Father de Blignières' proposal hinges on the presence of a bishop, who will become the Ordinary of the ecclesiastical district and who will therefore guarantee not only a sacramental service, but hierarchical union, through his inclusion in the episcopal college. There will thus be a bishop, a member of the hierarchy of the Church, who will be able to exercise true power of jurisdiction and interrelate with the diocesan bishops (as well as with the Holy See), thus relieving individual groups of the faithful from "negotiating their status with prelates, bishops or parish priests, who often have difficulty understanding him (or who fear for the peace of their dioceses, showing favouritism towards him)". In this way, there would be a gradual return to an internal pacification of the Church, made all the more necessary after the recent developments related to the person of Msgr. Carlo Maria Viganò and the announcements of the St. Pius X Fraternity.

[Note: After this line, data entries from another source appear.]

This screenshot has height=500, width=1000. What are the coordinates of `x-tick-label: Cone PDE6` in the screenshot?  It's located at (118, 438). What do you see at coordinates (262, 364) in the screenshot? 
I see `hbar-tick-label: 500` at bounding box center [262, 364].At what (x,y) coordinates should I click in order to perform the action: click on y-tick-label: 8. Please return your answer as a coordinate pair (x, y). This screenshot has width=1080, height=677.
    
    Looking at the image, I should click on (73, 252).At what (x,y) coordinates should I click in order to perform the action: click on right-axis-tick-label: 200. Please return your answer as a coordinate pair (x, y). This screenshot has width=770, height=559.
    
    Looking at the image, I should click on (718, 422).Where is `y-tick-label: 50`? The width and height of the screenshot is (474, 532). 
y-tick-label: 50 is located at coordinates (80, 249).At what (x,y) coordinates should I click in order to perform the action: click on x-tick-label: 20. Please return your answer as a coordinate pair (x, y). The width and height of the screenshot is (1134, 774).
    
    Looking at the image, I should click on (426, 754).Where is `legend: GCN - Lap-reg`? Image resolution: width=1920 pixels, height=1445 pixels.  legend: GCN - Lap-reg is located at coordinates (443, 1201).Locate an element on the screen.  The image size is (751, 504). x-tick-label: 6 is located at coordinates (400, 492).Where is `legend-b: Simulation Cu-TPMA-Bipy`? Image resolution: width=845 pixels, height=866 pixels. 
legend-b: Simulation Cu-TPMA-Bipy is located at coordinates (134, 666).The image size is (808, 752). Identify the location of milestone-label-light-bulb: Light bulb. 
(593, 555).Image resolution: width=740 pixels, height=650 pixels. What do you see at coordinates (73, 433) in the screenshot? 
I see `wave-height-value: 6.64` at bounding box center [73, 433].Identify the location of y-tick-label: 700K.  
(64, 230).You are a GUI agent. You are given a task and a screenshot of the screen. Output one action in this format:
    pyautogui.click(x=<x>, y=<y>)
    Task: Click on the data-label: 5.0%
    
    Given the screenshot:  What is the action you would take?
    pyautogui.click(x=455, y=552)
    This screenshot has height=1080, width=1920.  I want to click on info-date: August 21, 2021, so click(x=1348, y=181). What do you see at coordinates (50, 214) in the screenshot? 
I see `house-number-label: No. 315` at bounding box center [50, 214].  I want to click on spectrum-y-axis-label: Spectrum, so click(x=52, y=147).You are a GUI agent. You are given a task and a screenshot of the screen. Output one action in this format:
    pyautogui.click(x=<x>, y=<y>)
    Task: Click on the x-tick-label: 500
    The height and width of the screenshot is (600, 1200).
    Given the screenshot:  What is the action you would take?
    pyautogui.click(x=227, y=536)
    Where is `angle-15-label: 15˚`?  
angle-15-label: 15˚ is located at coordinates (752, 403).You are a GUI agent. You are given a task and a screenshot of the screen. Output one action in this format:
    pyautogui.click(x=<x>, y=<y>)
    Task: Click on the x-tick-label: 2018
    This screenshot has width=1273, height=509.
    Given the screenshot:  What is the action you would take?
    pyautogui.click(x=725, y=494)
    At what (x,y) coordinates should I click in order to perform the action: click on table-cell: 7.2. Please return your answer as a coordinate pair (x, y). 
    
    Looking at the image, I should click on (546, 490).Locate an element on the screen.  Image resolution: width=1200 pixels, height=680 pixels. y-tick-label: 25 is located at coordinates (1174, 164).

But why would the Holy See grant this sort of ordinariate when it is doing everything it can to destroy the Ancient Rite? Father de Blignières urges not to fixate on the present, but to 'take into account the long history of the Church'. And of the surprises that unexpectedly arise. Like the decree that the Pope granted to the Priestly Fraternity of St Peter, after Traditionis Custodes. Or like the fact that, thirty years after Paul VI's expressed desire to prohibit the use of the ancient Missal, another Pope, Benedict XVI, gave it back full citizenship, declaring it "never abrogated". However, "we must be cautious in making pessimistic predictions about the future of the Church. Because the Church is not in the hands of men, but of the Lord. And as a well-known proverb says: man proposes and God disposes.

One must emphasise the importance of beginning to disseminate and familiarise oneself with this idea, which, moreover, is not new, having already been put on the table several times since 1988. Nor is it adventurous, since it would be a canonical configuration provided for by law. In short, it is important to 'start processes'. And then have some of Gimli's audacity: 'Certainty of death, little chance of success.... What are we waiting for?".